O presidente da Caixa, Pedro Guimarães, disse em coletiva na ontem que o banco vai criar poupanças digitais para transferir os recursos aos beneficiários, mas não deu detalhes.
Procurado, o Banco Central informou que “entende que a quantidade de dinheiro em circulação é adequada para fazer frente aos desafios atuais e futuros” e que, desde o início da pandemia da COVID-19, “atua e monitora o processo de fornecimento de cédulas e moedas na rede bancária para que não haja nenhuma interrupção”. A autoridade monetária não respondeu aos questionamentos sobre eventual reforço no envio de papel-moeda às regiões.
Paiva também demonstra preocupação com as cidades que não contem com canal de pagamento – o que obrigaria os cidadãos a se deslocarem para resgatar o auxílio. Em dezembro de 2018, 377 municípios brasileiros não tinham atendimento bancário (nem por meio de caixa eletrônico) no país. A Caixa costuma firmar convênios com estabelecimentos para permitir os saques, mas, segundo o pesquisador, “sempre há um resíduo de 40 ou 50 cidades” que ficam alguns meses sem canal de pagamento.
....................
● **O que produzir**
Reproduza, sem nenhuma alteração, o trecho do texto fornecido acima que começa pelas palavras que contêm "Paiva também demonstra" e termina em "canal de pagamento.".

● **Dados fornecidos**
....................
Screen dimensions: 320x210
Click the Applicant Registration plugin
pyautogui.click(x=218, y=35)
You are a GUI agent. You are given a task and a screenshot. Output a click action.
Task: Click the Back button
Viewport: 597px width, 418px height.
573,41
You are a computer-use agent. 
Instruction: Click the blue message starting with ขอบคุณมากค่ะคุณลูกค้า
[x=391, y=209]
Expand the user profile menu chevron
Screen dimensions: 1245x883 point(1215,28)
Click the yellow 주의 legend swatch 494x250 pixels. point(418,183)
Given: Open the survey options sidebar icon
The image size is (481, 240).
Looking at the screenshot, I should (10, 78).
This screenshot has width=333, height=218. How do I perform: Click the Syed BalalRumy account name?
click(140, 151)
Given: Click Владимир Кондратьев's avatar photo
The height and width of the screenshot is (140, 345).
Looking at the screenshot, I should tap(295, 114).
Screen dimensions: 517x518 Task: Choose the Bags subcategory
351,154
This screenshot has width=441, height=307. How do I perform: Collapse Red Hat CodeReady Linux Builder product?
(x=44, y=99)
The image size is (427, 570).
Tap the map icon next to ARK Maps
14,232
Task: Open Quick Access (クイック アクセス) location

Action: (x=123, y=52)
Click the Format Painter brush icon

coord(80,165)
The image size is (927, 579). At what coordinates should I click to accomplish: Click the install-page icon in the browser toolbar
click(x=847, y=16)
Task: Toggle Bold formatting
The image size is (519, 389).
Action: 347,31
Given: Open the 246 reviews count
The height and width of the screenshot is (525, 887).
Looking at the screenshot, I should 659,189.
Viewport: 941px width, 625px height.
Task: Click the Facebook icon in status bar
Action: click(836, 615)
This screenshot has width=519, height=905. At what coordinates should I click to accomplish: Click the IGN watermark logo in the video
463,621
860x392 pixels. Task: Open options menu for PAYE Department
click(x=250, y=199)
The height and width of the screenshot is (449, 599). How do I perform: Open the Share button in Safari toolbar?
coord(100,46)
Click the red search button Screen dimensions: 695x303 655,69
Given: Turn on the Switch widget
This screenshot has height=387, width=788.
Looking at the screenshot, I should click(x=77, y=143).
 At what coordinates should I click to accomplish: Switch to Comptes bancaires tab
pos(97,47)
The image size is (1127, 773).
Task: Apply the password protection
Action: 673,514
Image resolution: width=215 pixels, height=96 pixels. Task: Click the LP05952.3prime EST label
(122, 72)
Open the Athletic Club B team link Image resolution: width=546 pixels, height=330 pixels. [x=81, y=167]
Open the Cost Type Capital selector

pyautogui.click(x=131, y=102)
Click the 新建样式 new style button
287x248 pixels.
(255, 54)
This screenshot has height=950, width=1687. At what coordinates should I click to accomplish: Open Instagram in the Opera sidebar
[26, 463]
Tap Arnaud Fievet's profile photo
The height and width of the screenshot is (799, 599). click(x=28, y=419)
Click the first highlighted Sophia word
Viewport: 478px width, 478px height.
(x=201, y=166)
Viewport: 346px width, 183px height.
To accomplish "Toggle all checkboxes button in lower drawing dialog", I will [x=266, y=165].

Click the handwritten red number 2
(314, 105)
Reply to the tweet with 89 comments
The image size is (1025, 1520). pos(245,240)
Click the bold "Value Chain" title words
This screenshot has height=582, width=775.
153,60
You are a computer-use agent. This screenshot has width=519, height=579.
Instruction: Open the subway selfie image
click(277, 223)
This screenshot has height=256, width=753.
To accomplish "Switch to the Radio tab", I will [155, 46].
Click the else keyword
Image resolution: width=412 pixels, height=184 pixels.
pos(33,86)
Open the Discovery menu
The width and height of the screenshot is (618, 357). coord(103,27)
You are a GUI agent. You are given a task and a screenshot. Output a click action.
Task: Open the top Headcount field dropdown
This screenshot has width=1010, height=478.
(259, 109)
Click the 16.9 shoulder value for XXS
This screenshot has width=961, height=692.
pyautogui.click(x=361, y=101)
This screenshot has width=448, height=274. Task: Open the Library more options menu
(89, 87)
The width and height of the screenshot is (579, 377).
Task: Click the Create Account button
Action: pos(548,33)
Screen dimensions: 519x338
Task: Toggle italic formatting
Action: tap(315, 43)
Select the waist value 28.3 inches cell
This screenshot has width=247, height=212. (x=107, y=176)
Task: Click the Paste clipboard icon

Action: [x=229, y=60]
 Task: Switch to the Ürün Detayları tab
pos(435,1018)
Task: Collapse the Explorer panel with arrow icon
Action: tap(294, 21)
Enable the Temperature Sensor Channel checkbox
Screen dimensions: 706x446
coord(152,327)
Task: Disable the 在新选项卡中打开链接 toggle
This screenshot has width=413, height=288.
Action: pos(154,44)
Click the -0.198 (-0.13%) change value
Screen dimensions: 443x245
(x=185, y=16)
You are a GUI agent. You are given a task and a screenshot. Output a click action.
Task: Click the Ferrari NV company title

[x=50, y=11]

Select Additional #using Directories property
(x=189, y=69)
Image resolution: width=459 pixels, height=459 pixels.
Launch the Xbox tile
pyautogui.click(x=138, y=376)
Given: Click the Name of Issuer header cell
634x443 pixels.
....................
● **Resposta à tarefa**
Paiva também demonstra preocupação com as cidades que não contem com canal de pagamento – o que obrigaria os cidadãos a se deslocarem para resgatar o auxílio. Em dezembro de 2018, 377 municípios brasileiros não tinham atendimento bancário (nem por meio de caixa eletrônico) no país. A Caixa costuma firmar convênios com estabelecimentos para permitir os saques, mas, segundo o pesquisador, “sempre há um resíduo de 40 ou 50 cidades” que ficam alguns meses sem canal de pagamento.